I finished my first German book, Floating in My Mother’s Palm by Ursula Hegi (or at least, my first German book that I’m not reading for my WWII project).
Overview:
This book takes place just after World War II in the town of Burgdorf, Germany. Our main character is Hanna, a girl between the ages of unborn and 14 throughout the course of the story. Through her perspective, the reader explores the town and the people living within it. She’s the axis upon which the plot spins, making the story about her and not about her at the same time. The book starts out with Hanna talking about her own birth before jumping to the stories of individual townspeople, stories in which she usually has only a peripheral roll. The telling isn’t always sequential. In fact, it’s almost cyclical with the end mirroring the beginning (although occurring years later).
Another huge factor is a sense of place that Ursula Hegi distills within this book. There are beautiful descriptions about the rivers and meadows surrounding the town, details of the shops and stores, and characteristics of the homes. She even discusses the rubble, relics of bombings.
Despite the fact that this book starts less than a year after the end of the war, the story isn’t about the war. In fact, the war is only mentioned in so much as it impacted the people or the lasting effects it had.
Thoughts:
Hegi won me over with her descriptions, filling this world with such detail and imagination that it felt real to me. Her language is beautiful and flowing, much like the river that flows its way through the story. If Hanna is the axis of the wheel, than the river is the road, drawing her and the village along after it. I think one of the most beautiful descriptions is of Hanna’s mom carrying her as a baby:
“When I’m three she will tell me I slept under her heart, and I’ll envision a warm and well-lit place where I waited to be born.”

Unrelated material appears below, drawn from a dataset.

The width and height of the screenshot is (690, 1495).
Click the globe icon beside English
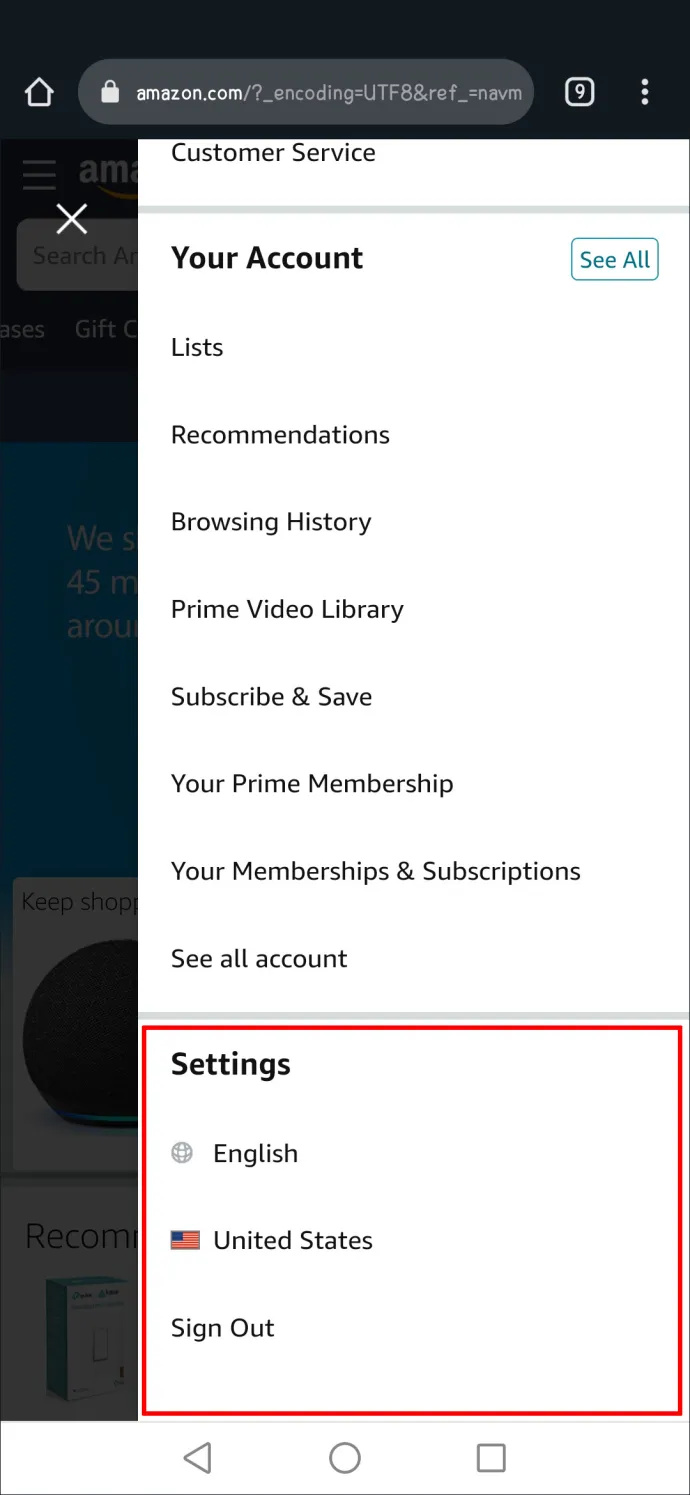point(182,1153)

I think every child sleeps under his or her mother’s heart and does so throughout life. Or there’s the quote from which the book has its title and is strangely reminiscent of the above phrase:
“If I look closely, I can almost see myself floating in my mother’s palm. Yet, when I shut my eyes, I find a different image of my mother releasing me as we dance in the storm and twirl in separate circles that cause the water to ripple from us in widening rings which merge in one ebbing bracelet of waves where the borders of the quarry meet the water, far from the center where my mother and I continue to spin our bodies in the radiant sheen of lightning.”

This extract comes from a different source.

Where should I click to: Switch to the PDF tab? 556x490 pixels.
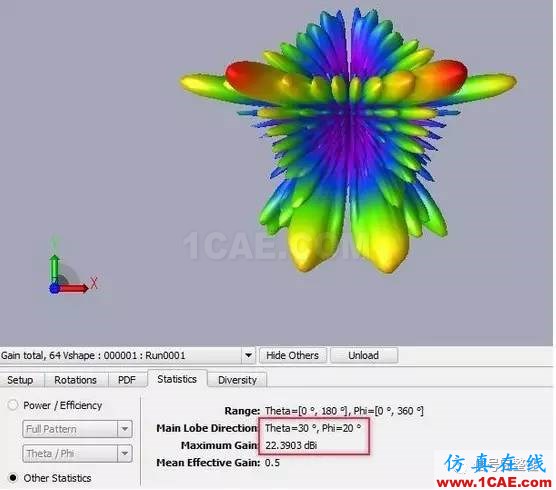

Hanna and her mother swim during thunderstorms, betraying a sort of impetuous, risky characteristic juxtaposed against the safety of being nestled in a parent’s hand—or under her heart. This sort of dangerous, sad behavior is almost too beautiful, too human for words.
This book is more a curation of tales of the townspeople loosely strung together through Hanna than a cohesive plot. This is both praise and criticism. While the way in which the story is told—through a collection of tales following a theme of mother and daughter (or maybe parent and child, which is mirrored in each of the stories)—is engaging and lyrical, it also lacks a true climax, which made me feel a little let down. In fact, the pivot upon which the somewhat climactic last story turns was never really explained, which also made me feel let down.
Also, this book reads almost like an introduction of a series rather than a standalone book. Which is ironic because while it is part of a series, a reader should be able to read it on its one. And she can. Nothing is left hanging, technically, but it feels unfinished.
Final Musings:
If you love plot-heavy books, this isn’t for you. But if you’re interested in place, in discovering a specific spot in a particular time, in understanding the people in a little piece of Germany post World War II, this is for you. It’s beautiful.